J’ai pu connaître parfois cette situation mais j’ai aussi heureusement rencontré des managers qui s’éloignaient notablement de cette image. Et même si elle tendrait aujourd’hui à se diluer de plus en plus dans l’agilité, je constate que cette culture du management n’est pas prête de disparaître…
Le Manager Agile
À l’opposé, qu’il adopte sobrement le style vestimentaire de Tom Cruise dans “La Firme” ou qu’il arbore fièrement la chemise à carreaux et le chignon d’un hipster, le manager agile, va devoir quant à lui épouser une nouvelle forme de leadership. Il est toujours aussi indispensable à l’organisation mais dans un cadre agile, un certain nombre de ses responsabilités sont transférées aux rôles présents dans les équipes Scrum (Scrum Master, Product Owner, Développeurs).
Le manager agile est un “servant-leader” qui va aider ses équipes en éliminant tout obstacle qui pourrait entraver leur réussite, comme un jardinier veillerait au bon développement de ses plantes. Il peut essayer de les engueuler et de leur mettre des coups de pieds, mais je doute que ça les fasse pousser plus vite…
Il est chargé de créer et d’entretenir un environnement dans lequel les équipes agiles peuvent se développer, expérimenter et atteindre les objectifs qui leurs sont confiés. Il va se concentrer sur la génération de valeur plus que sur les “deadlines”.
Parmi ses autres responsabilités nous pouvons ajouter :
- Faire régner la transparence. Il veille à ce que les équipes agiles partagent ouvertement leurs progrès mais aussi leurs problèmes. Lui-même a une vision claire qu’il n’hésite pas à partager à tous.
- Encourager la collaboration et le partage de connaissances. Il pose des questions, fait confiance à ses collaborateurs et il n’a pas peur de déléguer.
- Encourager et récompenser la prise d’initiatives (leadership) au sein des équipes. Il leur permet de s’améliorer, de devenir autonomes et d’innover.
La route vers l’agilité
Dans sa période de transition et d’adaptation vers un management plus agile, le manager “traditionnel” peut rencontrer un certain nombre d’écueils avant d’adopter pleinement l’état d’esprit agile. Je vais évoquer trois exemples d’erreurs et leur solution pour conclure cet article :
Erreur : Mesurer la valeur business des équipes en se basant sur leur vélocité
La vélocité n’est pas un indicateur fiable.
Elle varie selon beaucoup de facteurs : le type de “stories” choisies pour le Sprint, leur taille, le niveau technique des développeurs, la qualité des estimations etc.
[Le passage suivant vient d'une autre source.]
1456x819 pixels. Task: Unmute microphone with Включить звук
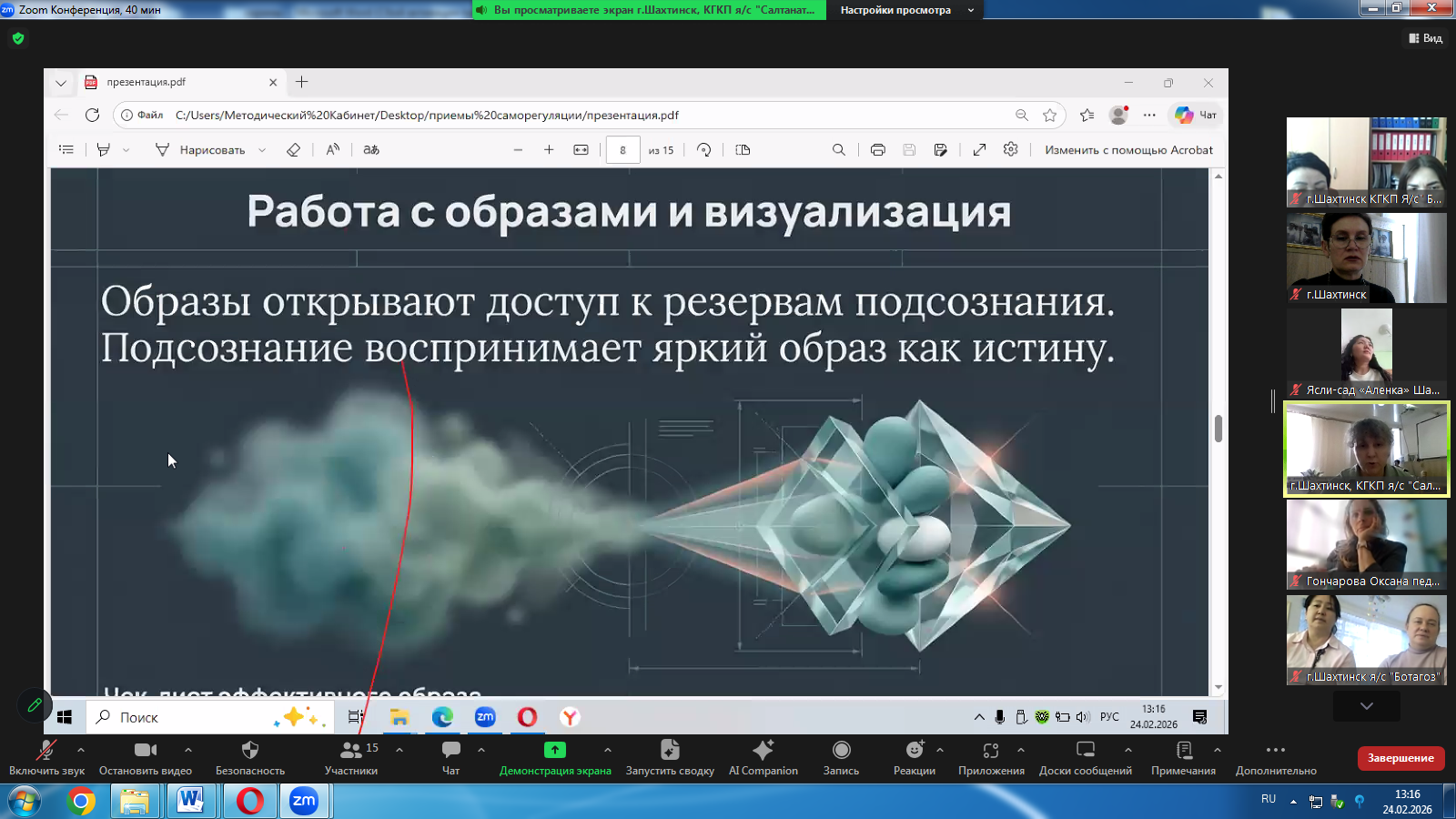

Le but principal de la vélocité est de permettre aux développeurs de savoir à peu près combien de stories ils peuvent prendre dans le Sprint à venir, en aucun cas d’aider les managers à faire des mesures, des projections ou des comparaisons.
Une meilleure idée serait de privilégier la collaboration et de consulter le Product Owner, qui est la personne “chargée de maximiser la valeur du produit résultant du travail de l’équipe”. Il est le plus à même d’identifier la valeur business produite.
Erreur : Ajouter des membres aux équipes pour un oui ou pour un non
Il peut s’avérer parfois utile d’ajouter des membres aux équipes agiles.
C’est le cas par exemple si l’équipe doit absorber une charge de travail plus importante que prévue à moyen terme, si la demande émane de l’équipe elle-même et si elle est consciente de la baisse de productivité que la réorganisation engendrera dans un premier temps.
En revanche, c’est une mauvaise idée si l’équipe subit des demandes de support et des distractions venant de l’extérieur. Ajouter des membres revient alors à mettre un pansement sur une jambe de bois puisque le problème à l’origine va persister. Pire encore, vous prenez le risque de créer un “silo” au sein de l’équipe Scrum, créant une équipe dans l’équipe…
La solution est de reconnaître que cette situation entrave l’équipe puis de travailler avec elle (Scrum Master, product Owner, Developpeurs) et les parties concernées pour faire cesser cette pratique.
Erreur : Tenter de négocier avec le Product Owner pour qu’il cède aux pressions
…voire, horreur absolue, couper l’herbe sous le pied du Product Owner en demandant directement aux développeurs de faire le boulot…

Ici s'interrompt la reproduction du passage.